Freshly cut alfalfa sits in a field east of Canistota, South Dakota in late May 2020. 

It’s every rancher’s goal to learn how to create more forage per acre, and doing so means resolving tough pasture issues like fescue, weeds, stocking rates, and increasing plant diversity.

Issues that interfere with healthy forage production were address in a webinar hosted by the University of Missouri Extension April 5.

Fescue contributes to several problems. The drought-tolerant grass was introduced to solve erosion problems. But an unmanaged pasture with infected fescue can cause lower conception rates in cattle.

“Fescue hosts an endophyte (fungus) that can produce toxic compounds called ergovaline,” Terry Halleran, field specialist with the University of Missouri Extension. “When cows eat it their body temperature goes up and they won’t eat as much. Fescue toxicity can be a problem.”

Toxicity can cause a cow to lose a back foot, which could slough off in a condition known as fescue foot. It can also lessen cattle’s conception rate and reduce the average daily gain on calves because the cows don’t milk as well.

Forage specialists are looking at ways to address a problem with fescue. Most solutions will require good management and sometimes quite an investment. Producers may have to take the fescue out and look to seeding legumes and other grasses in hopes of decreasing the amount of fescue in the pasture below 50%.

“Most people here aren’t going to take that fescue out, so we have to find ways to work with this,” Halleran said.

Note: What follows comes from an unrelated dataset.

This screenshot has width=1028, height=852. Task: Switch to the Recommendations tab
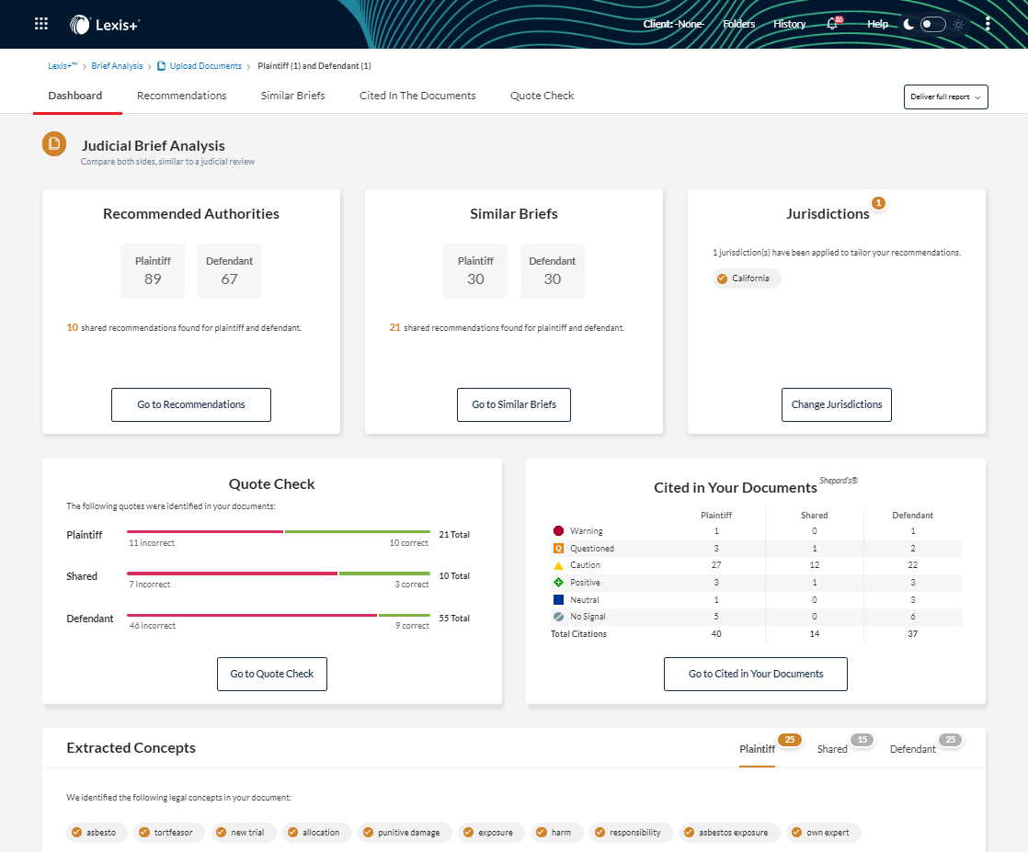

Weed infestation can occur from pastures being overgrazed. The soil carries a large amount of different types of seeds, and some are weed seeds. When livestock overgraze, sun and water get to the bare spots, giving weeds a chance to sprout and out-compete the grass.

“For people who refuse to spend money on lime, fertilizer and weed control, then those weeds native to the area will explode because they’re in the ideal condition to do so,” Halleran said.

He advised that cool season grasses need a soil pH of 5.8, but if legumes are included the pH should be 6.0. Based on a fertility survey of 26 Missouri pastures in 2015, a 1-unit increase in soil pH corresponded to about 3,100 fewer weeds per acre.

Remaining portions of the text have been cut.